Partly out of commercial failure, partly out of fastidiousness, Dreyer spent the rest of his career barely working above a film-a-decade pace, but he made each one count. 1943’s Day Of Wrath also deals with a supernatural curse, but mainly as context for an intense, ultimately tragic love triangle, within a repressive society where people are widely convinced there are witches among them. Set in an early-17th-century Danish village—once again, Dreyer worked out of time—Day Of Wrath opens with an old woman being accused of witchcraft, then tortured into a confession and burned at the stake. She leaves behind a curse that haunts one of her persecutors, an aging pastor who’s taken a young wife who his battleaxe of a mother also believes to be a witch. Under this atmosphere of extreme suspicion and godly brutality, the wife’s affair with the pastor’s son can only end badly, and Dreyer beautifully captures the terrible collision of faith, superstition, and matters of the heart.
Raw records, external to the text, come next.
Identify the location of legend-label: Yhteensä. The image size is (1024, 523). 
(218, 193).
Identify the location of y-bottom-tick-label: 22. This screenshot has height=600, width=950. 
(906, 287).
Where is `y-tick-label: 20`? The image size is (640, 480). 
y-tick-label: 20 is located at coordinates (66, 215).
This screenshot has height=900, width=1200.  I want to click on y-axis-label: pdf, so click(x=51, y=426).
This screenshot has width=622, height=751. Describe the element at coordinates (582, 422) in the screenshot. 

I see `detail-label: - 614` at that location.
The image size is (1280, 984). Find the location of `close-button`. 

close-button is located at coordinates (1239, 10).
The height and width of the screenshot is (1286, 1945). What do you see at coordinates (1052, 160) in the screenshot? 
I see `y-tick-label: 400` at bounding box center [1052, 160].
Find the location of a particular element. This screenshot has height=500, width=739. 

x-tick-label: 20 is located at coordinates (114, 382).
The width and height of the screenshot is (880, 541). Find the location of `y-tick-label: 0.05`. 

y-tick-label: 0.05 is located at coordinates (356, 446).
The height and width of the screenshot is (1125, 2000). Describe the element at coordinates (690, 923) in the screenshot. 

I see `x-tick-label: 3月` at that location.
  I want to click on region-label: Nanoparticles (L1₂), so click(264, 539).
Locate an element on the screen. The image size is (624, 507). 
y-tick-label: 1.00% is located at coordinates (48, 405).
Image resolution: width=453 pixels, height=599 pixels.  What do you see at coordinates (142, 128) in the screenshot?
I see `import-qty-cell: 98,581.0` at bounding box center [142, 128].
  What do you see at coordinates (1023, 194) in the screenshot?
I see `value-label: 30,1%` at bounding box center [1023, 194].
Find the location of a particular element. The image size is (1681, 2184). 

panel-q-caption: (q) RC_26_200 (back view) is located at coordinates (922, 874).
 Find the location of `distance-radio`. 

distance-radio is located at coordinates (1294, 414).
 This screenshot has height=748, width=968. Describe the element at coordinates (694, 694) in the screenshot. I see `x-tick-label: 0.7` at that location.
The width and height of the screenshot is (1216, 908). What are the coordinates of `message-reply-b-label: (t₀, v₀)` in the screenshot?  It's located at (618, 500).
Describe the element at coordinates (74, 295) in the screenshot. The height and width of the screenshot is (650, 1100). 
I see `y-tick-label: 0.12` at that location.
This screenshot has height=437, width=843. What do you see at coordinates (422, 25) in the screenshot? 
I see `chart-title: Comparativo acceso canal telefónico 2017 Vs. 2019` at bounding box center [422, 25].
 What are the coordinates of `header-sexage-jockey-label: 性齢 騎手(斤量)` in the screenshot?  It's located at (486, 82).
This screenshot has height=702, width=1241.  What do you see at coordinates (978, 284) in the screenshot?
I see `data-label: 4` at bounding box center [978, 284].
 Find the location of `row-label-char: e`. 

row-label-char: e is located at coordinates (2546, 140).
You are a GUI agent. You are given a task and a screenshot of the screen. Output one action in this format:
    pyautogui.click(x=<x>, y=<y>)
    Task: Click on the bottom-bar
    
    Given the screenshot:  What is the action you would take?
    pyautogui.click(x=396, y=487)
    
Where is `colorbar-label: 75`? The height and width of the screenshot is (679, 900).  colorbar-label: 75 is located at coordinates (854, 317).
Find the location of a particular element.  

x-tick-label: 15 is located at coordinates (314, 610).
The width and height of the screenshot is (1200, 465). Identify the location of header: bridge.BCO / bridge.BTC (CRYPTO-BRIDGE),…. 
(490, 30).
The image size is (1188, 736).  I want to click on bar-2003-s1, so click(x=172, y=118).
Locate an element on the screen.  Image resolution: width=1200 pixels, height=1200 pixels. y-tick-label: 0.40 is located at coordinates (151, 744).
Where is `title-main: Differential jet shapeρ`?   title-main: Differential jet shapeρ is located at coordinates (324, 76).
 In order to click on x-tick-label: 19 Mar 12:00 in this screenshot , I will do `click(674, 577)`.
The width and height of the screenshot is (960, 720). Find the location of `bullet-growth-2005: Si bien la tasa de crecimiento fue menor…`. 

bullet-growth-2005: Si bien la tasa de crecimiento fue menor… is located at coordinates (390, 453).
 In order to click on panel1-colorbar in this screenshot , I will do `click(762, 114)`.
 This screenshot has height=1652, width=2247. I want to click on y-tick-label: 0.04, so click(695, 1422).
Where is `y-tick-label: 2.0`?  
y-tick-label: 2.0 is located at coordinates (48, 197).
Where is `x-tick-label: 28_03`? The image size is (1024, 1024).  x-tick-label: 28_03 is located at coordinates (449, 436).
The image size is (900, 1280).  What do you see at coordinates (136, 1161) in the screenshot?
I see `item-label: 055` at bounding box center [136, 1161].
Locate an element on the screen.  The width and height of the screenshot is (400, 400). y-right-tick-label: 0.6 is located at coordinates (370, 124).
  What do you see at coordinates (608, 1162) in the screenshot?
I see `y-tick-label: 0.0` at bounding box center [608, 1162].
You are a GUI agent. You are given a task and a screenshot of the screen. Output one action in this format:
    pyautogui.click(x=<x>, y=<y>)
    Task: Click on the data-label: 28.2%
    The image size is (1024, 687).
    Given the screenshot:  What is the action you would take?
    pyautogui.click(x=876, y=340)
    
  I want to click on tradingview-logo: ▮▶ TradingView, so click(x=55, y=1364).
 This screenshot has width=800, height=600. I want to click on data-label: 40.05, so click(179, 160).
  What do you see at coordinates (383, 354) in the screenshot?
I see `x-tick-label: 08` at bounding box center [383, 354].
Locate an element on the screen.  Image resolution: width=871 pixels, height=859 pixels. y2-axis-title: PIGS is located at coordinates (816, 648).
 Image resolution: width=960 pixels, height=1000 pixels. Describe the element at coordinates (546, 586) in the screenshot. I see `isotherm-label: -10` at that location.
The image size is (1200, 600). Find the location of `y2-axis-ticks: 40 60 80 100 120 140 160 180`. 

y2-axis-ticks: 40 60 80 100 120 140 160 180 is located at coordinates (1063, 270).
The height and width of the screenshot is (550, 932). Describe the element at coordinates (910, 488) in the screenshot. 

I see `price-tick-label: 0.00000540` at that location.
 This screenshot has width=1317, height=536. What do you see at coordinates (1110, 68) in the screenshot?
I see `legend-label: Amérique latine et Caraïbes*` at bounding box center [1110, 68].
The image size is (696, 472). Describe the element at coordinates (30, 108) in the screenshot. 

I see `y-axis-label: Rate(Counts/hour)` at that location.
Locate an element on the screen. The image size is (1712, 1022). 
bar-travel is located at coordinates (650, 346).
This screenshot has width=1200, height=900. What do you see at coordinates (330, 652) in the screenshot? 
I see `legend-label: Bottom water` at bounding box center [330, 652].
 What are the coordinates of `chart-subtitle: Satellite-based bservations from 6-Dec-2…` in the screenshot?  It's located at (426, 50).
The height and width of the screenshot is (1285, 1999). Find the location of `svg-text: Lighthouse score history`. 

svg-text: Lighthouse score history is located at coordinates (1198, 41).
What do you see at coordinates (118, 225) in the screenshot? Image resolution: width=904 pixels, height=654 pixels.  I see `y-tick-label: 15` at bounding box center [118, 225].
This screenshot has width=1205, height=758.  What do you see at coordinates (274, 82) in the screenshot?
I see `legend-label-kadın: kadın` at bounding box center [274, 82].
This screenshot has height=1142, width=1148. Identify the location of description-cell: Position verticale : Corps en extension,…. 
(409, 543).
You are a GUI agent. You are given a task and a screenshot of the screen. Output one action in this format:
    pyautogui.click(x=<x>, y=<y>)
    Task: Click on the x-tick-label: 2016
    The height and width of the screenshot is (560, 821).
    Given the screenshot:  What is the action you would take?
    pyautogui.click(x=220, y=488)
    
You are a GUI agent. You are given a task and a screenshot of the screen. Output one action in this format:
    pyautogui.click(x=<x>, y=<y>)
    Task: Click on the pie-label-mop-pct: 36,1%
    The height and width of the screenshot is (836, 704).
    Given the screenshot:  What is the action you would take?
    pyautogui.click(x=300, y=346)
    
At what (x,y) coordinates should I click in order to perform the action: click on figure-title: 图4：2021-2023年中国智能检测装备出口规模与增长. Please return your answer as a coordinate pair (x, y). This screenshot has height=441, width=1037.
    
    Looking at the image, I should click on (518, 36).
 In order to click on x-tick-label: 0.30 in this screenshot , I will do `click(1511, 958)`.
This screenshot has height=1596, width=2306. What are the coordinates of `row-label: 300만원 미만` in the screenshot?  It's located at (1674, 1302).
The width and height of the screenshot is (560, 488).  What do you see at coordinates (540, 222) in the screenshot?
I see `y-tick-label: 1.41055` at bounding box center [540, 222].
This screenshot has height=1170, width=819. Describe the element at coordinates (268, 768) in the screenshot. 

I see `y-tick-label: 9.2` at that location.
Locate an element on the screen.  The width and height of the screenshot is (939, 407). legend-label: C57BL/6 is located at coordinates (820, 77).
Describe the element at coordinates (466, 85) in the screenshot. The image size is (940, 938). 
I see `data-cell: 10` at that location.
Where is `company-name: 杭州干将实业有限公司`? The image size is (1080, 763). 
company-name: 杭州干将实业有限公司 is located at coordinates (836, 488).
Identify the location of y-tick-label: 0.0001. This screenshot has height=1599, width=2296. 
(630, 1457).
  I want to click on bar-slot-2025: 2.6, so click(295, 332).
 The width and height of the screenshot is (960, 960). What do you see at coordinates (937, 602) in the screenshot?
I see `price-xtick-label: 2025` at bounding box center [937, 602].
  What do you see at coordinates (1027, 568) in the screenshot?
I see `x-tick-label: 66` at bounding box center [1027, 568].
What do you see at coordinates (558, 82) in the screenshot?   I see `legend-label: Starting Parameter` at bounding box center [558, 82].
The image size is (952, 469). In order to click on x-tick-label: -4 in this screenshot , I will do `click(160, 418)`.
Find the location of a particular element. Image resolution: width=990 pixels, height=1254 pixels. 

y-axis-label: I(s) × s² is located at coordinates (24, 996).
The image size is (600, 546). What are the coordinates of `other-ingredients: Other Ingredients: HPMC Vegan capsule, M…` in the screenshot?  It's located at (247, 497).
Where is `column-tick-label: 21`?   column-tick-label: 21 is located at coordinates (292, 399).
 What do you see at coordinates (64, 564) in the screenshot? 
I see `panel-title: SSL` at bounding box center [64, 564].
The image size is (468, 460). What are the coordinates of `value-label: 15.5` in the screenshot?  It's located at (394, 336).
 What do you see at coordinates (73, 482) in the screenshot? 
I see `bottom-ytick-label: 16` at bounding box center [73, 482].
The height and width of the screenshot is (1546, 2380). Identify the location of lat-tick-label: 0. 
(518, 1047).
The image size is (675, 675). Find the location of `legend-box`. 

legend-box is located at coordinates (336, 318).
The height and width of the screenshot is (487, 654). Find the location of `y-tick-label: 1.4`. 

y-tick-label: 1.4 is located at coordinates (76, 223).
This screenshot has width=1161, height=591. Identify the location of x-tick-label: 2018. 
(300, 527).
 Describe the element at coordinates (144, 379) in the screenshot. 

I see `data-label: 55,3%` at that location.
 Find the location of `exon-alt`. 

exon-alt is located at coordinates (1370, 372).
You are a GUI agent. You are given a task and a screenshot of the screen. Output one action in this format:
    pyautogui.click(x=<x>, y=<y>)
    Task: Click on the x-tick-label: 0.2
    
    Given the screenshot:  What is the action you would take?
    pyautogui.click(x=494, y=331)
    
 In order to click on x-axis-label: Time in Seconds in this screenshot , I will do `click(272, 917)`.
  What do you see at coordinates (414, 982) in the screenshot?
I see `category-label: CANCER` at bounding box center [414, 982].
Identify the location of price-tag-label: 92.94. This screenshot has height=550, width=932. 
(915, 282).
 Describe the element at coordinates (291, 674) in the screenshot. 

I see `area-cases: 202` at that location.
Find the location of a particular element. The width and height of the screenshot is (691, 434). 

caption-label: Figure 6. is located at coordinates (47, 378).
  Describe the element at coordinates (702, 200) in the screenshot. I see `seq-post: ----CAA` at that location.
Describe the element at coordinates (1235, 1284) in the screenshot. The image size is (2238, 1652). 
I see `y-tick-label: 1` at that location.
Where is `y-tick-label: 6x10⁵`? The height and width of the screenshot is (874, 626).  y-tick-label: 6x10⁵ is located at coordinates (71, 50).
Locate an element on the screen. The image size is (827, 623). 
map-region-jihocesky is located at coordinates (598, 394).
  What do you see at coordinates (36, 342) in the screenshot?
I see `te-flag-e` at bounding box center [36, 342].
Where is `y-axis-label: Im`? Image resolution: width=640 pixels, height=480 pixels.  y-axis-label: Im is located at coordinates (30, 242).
Another 12 years later, with his 1955 masterpiece Ordet, Dreyer loses the supernatural trappings of Vampyr and Day Of Wrath, and deals directly with an agrarian family’s spiritual crises. Living within a deeply religious community in West Jutland, the family remains perilously fragmented in its relationship to God. Of the patriarch’s three adult sons, one has rejected faith, another has gone mad and declares himself to be Jesus Christ reborn, and the third is trying with little success to marry the daughter of a fundamentalist who rejects him for religious reasons. It’s a bleak, angst-ridden portrait of a family divided under an absent God, but then, in one astonishing, transcendent moment, everything changes.

Where not to start: It’s taken years for even Dreyer’s fans to come around to 1964’s Gertrud, an airless black-and-white chamber piece that could have been made 20 or 30 years earlier. In his essay for Criterion DVD, Phillip Lopate recalls its terrible reception at the New York Film Festival, where audiences keen on the French New Wave and Richard Lester movies were mystified by the film’s stolid lack of physical action. Over time, Gertrud’s reputation has improved dramatically, as concerns over its staginess and stilted performances have given way to an appreciation of its precise, beautiful lighting scheme and its insights into a courageous older woman who leaves her husband and tries to seek out new passion. It’s a proper coda to a career flush with strong, tragic women, but a coda is a coda. Watch it last.